Sumber:http://www.detiknews.com/read/2011/09/08/175222/1718532/10/sby-dinilai-takuttuntaskan-kasus-pembunuhan-munir

SOLUSI
Apabila telah terbukti siapakah pelaku pembunuh Munir jangan sampai memberikan ia hukuman mati, lebih baik diberikan hukuman seumur hidup penjara. Daripada dengan hukuman mati itu tidak akan membuat pelaku jera. Dan itu akan melepaskan pelaku dari tanggung jawabnya. Karena dengan hukuman mati pelaku akan langsung lepas dari apa yang ia perbuat. Seharusnya para penegak hukum harus tegas dan adil ke semua orang termasuk kepada para pejabat pemerintahan. Walaupun Muchdi Purwoprandjono, Mantan Deputi V Badan Intelijen Negara para penegak hukum harus tetap membongkar kejahatan yang dilakukan oleh Muchdi, bukan malah menutup-nutupi bukti rekaman percakapan antara Pollycarpus dan Muchdi. Dan seharusnya dalam masalah ini penegak hukum harus melihat segala kejanggalankejanggalan yang terjadi, misalnya bukti-bukti yang tiba-tiba hilang dan saksi-saksi kunci yang tiba-tiba tidak hadir dalam persidangan. Seharusnya para penegak hukum harus menyelidiki mengapa begitu banyak kejanggalan yang terjadi, bahkan orang awampun dapat beranggapan bahwa kejanggalan-kejanggalan ini telah direncanakan oleh seseorang. Jangan hanya karena Muchdi adalah pejabat pemerintahan maka Muchdi dapat dibebaskan begitu saja. Pemerintah harus lebih serius dalam mencari pelaku pembunuhan Munir, bukan melupakan kasusnya seiring dengan berjalannya waktu. Karena Munir adalah seorang pahlawan bangsa, ia berani menegakkan keadilan untuk HAM (Hak Asasi Manusia) di tengah pelanggaranpelanggaran HAM yang terjadi saat itu. Walaupun kasus Munir termasuk dalam kasus dalam waktu yang panjang, pemerintah seharusnya tetap profesional dan tetap benar-benar mengusut kasus ini dengan serius. Bukan semakin lama semakin tidak dipedulikan. Apakah pantas seseorang yang seharusnya

bertanggung jawab atas terbunuhnya Munir bisa bebas berkeliaran? Walaupun harus memakan waktu yang begitu lama, pemerintah harus tetap konsisten dalam menyelesaikan kasus Munir. Hakim harus lebih objektif dalam mengambil keputusan. Bukan karena Muchdi adalah seorang dari pejabat pemerintahan maka ia bisa dibebaskan begitu saja.
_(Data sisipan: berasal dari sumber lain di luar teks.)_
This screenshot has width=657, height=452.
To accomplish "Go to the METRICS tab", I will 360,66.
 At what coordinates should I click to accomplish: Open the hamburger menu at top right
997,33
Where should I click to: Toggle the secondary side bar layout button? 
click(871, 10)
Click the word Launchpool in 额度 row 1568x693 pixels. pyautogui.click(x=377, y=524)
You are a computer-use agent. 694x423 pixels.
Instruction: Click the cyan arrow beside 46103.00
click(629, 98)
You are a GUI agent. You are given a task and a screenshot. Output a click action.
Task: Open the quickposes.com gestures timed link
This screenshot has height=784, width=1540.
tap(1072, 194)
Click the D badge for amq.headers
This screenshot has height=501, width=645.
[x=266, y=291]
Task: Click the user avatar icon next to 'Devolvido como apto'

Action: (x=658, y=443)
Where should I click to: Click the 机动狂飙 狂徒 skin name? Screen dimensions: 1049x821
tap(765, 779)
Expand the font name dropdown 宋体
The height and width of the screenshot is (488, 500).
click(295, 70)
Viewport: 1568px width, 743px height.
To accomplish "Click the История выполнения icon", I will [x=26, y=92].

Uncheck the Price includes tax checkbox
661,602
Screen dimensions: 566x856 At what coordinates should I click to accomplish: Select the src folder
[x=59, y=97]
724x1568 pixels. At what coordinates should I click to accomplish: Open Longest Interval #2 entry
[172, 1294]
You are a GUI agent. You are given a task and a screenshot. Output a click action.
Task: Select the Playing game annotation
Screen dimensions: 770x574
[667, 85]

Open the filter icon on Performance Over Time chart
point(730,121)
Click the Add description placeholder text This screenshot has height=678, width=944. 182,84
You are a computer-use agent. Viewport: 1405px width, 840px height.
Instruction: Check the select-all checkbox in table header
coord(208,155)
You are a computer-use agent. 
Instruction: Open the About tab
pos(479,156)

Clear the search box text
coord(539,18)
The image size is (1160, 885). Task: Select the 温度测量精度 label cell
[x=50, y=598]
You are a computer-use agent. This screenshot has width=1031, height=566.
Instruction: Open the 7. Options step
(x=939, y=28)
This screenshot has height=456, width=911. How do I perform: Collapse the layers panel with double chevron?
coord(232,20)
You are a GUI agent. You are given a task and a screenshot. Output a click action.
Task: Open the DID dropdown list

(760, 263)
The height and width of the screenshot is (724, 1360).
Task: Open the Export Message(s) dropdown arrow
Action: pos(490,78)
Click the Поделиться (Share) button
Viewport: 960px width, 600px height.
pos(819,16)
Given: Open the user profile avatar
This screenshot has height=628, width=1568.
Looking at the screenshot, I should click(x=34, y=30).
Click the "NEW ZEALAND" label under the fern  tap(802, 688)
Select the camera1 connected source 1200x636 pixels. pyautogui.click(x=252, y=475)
Namun hakim harus benar-benar melihat apakah Muchdi benar-benar tidak bersalah. Hakim harus mencermati apakah kesaksian yang Muchdi berikan benar atau tidak. Para penegak hukum harus mengecek apakan Muchdi mengatakan yang sebenarnya atau Muchdi hanya mengarang cerita belaka. Jaksa agung seharusnya tidak perlu menolak untuk mengusut kasus Munir kembali, karena keadilan harus tetap ditegakan apapun konsekuensinya. Dan pemerintah tidak perlu takut untuk mengusut kasus ini, karena satu-satunya yang bisa membuat kasus ini clear hanya pemerintah. Dan pemerintah selama ini hanya berjanji untuk menyelesaikan kasus ini. Tapi, pada kenyataanya pemerintah mundur dalam penyelesaian kasus ini. Dan para aktivis lain yang memperjuangkan kasus Munir harus lebih antusias dan lebih meyakinkan pemerintah agar mereka mau mengusut kembali kasus Munir dan mencari siapa pelakunya yang sebenarnya.